Descriptive statistics essay

Descriptive Statistics

Mean and standard deviation
Mean = Summation / Sample size
Summation = 3 + 5 + 6 + 6 + 8 + 8 + 9 + 9 + 9 + 10 + 11 + 45 = 129
Sample size = 129/12 = 10. 75
Standard deviation = √ Σ(x- µ) 2/N-1
Where;
X represents each score

µ is the mean

N is the sample size
Σ(x- µ) 2 = (3-10. 75)2 + (5-10. 75)2+ (6-10. 75)2+ (6-10. 75)2 + (8-10. 75)2 + (8-10. 75)2 + (9-10. 75)2 + (9-10. 75)2
+ (9-10. 75)2 + (10-10. 75)2 + (11-10. 75)2 + (45-10. 75)2 = 1336. 25

Therefore;

Standard deviation = √ {1336. 25/ (12-1)} = 11. 02

Comparison of the two treatments
The mean number of months that the new treatment delays significant disability and complications of the disease is 10. 75 with a standard deviation of 11. 02. On the other hand, the mean and standard deviation of the old treatment are 9. 6 and 3. 2 respectively . The mean number of months that the new treatment delays the onset of severe complications of the disease is higher by 1. 15 months.

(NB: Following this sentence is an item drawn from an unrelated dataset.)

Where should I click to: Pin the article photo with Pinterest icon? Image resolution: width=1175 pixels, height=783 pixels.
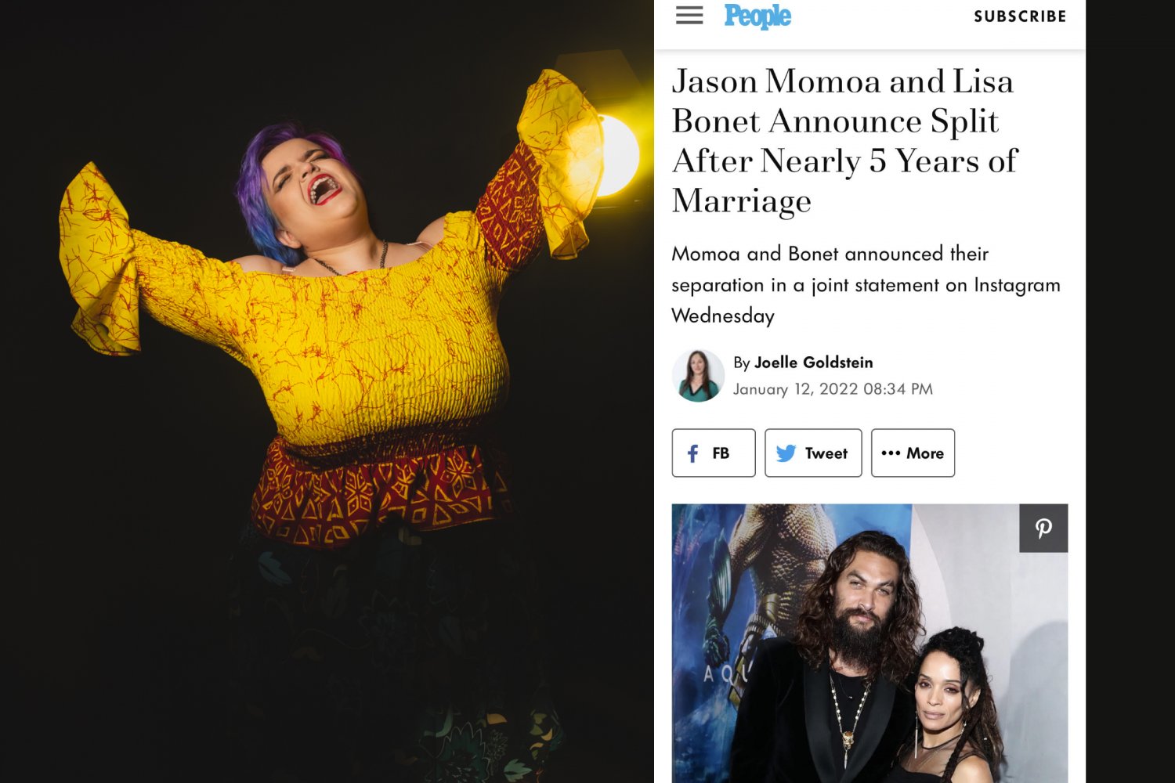tap(1043, 529)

However, the standard deviation of the new treatment is high compared to the old treatment. This implies that data on the new treatment method is widely spread apart. Therefore, using the mean as a measure of central tendency may not be reliable. For example, the last value of the new treatment has a very large range with the other values. If it is eliminated the mean will vary greatly. Therefore, the mean may not be the most appropriate measure of central tendency to use when comparing the number of months that the two treatments delay significant disability and complications of the disease. This is because of the huge difference in the standard deviation between the two groups. Other measures of central tendency could be used to compare the two groups such as median or mode. Alternatively, data of the old treatment method and the new treatment method could be converted to a normal distribution using z-score to facilitate comparison.

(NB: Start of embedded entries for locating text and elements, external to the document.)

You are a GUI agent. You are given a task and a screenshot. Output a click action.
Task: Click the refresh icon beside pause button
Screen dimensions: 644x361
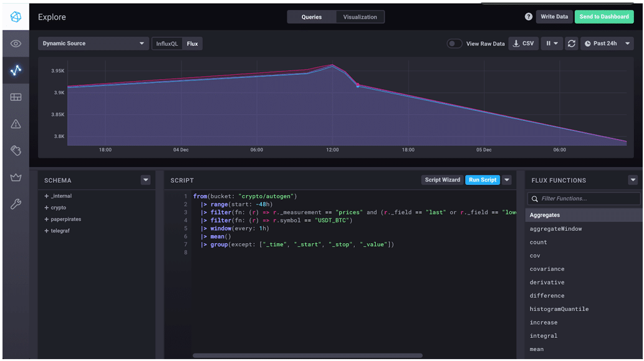point(572,44)
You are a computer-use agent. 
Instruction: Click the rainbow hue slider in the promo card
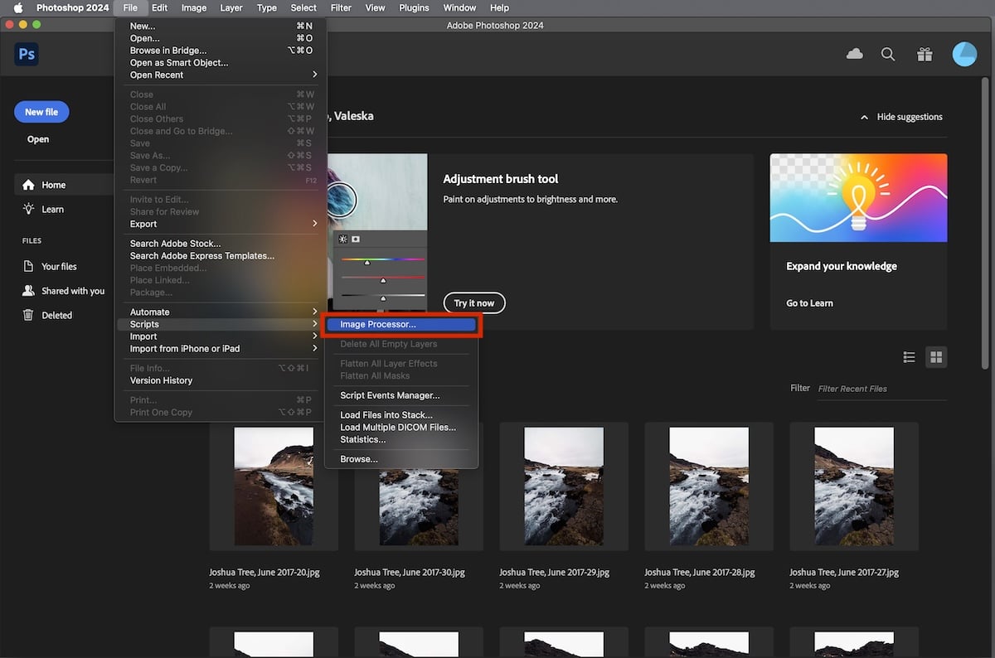[x=379, y=258]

Factors I would consider when making the decision about funding the research.

There are several factors that I would consider when making the decision about funding the research. The first one is the objectivity of the findings. The findings should be free from the researcher’s bias. This is because the researcher could have altered the findings to make them look impressive. The second one is the accuracy and reliability of the findings. The measuring methods used to obtain data should be accurate and free from error. Similarly, the data should be from reliable sources so that it paints a true picture of the research. The cost of the research is also a determining factor in the decision making process. The American Heart Association has financial limitations just like any other organization and it can only fund a research whose costs are within its ability. It would also be prudent to compare the costs verses the benefits. The research will only be viable if the anticipated benefits outweigh the costs. Therefore, I would only fund a research whose costs are lower than the expected benefits.

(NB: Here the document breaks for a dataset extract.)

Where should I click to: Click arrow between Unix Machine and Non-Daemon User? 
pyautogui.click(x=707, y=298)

Recommendations to the board

I would tell the board that this study does not show any promise. First, the sample used is too small to draw a meaningful conclusion from it. Secondly, the standard deviation of 11. 02 is very large compared to that of the old treatment which means the data is widely spread. This implies that the individual values are not consistent. The new treatment’s last value of 45 is an extreme value explains why the mean of the new treatment is higher. If the value is eliminated, the mean falls to 7. 6 which is lower than the mean of the old treatment. Based on this, it is not worth to grant more funds to continue with the study.

References

Hays, W. L. (2006). Statistics (revised ed.). San Diego: Harcourt Brace College Publishers.

Jackson, S. L. (2011). Research Methods and Statistics: A Critical Thinking Approach (4 ed.). London: Cengage Learning.
Klugh, H. E. (2009). Statistics: the essentials for research (6, illustrated ed.). New York: Wiley.